---------- Excerpted records ----------

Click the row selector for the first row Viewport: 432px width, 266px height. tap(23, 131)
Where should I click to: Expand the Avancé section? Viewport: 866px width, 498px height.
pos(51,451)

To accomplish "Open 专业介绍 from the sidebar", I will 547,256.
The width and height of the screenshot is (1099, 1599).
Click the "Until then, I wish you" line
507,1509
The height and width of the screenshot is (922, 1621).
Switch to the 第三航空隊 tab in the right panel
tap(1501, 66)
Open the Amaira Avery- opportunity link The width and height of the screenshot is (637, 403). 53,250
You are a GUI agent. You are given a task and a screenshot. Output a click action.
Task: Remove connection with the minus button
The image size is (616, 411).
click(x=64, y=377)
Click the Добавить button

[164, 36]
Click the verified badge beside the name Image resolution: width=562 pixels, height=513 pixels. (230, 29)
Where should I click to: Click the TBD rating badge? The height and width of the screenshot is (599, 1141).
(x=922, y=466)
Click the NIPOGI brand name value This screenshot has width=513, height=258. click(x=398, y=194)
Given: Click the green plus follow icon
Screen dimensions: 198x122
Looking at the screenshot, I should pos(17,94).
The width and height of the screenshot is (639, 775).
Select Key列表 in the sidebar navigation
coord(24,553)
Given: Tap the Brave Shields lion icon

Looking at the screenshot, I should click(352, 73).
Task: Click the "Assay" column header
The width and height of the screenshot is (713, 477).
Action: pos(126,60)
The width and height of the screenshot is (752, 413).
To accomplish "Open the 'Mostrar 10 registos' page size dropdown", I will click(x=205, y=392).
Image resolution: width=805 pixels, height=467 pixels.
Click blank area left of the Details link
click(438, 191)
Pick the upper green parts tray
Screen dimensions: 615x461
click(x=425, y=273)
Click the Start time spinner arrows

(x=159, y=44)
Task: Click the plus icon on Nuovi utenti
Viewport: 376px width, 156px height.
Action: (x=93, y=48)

----------

- _Task to carry out_:
Whatever appears in the listing above, write it down again exactly.

- _Solution below_:
Click the row selector for the first row Viewport: 432px width, 266px height. tap(23, 131)
Where should I click to: Expand the Avancé section? Viewport: 866px width, 498px height.
pos(51,451)

To accomplish "Open 专业介绍 from the sidebar", I will 547,256.
The width and height of the screenshot is (1099, 1599).
Click the "Until then, I wish you" line
507,1509
The height and width of the screenshot is (922, 1621).
Switch to the 第三航空隊 tab in the right panel
tap(1501, 66)
Open the Amaira Avery- opportunity link The width and height of the screenshot is (637, 403). 53,250
You are a GUI agent. You are given a task and a screenshot. Output a click action.
Task: Remove connection with the minus button
The image size is (616, 411).
click(x=64, y=377)
Click the Добавить button

[164, 36]
Click the verified badge beside the name Image resolution: width=562 pixels, height=513 pixels. (230, 29)
Where should I click to: Click the TBD rating badge? The height and width of the screenshot is (599, 1141).
(x=922, y=466)
Click the NIPOGI brand name value This screenshot has width=513, height=258. click(x=398, y=194)
Given: Click the green plus follow icon
Screen dimensions: 198x122
Looking at the screenshot, I should pos(17,94).
The width and height of the screenshot is (639, 775).
Select Key列表 in the sidebar navigation
coord(24,553)
Given: Tap the Brave Shields lion icon

Looking at the screenshot, I should click(352, 73).
Task: Click the "Assay" column header
The width and height of the screenshot is (713, 477).
Action: pos(126,60)
The width and height of the screenshot is (752, 413).
To accomplish "Open the 'Mostrar 10 registos' page size dropdown", I will click(x=205, y=392).
Image resolution: width=805 pixels, height=467 pixels.
Click blank area left of the Details link
click(438, 191)
Pick the upper green parts tray
Screen dimensions: 615x461
click(x=425, y=273)
Click the Start time spinner arrows

(x=159, y=44)
Task: Click the plus icon on Nuovi utenti
Viewport: 376px width, 156px height.
Action: (x=93, y=48)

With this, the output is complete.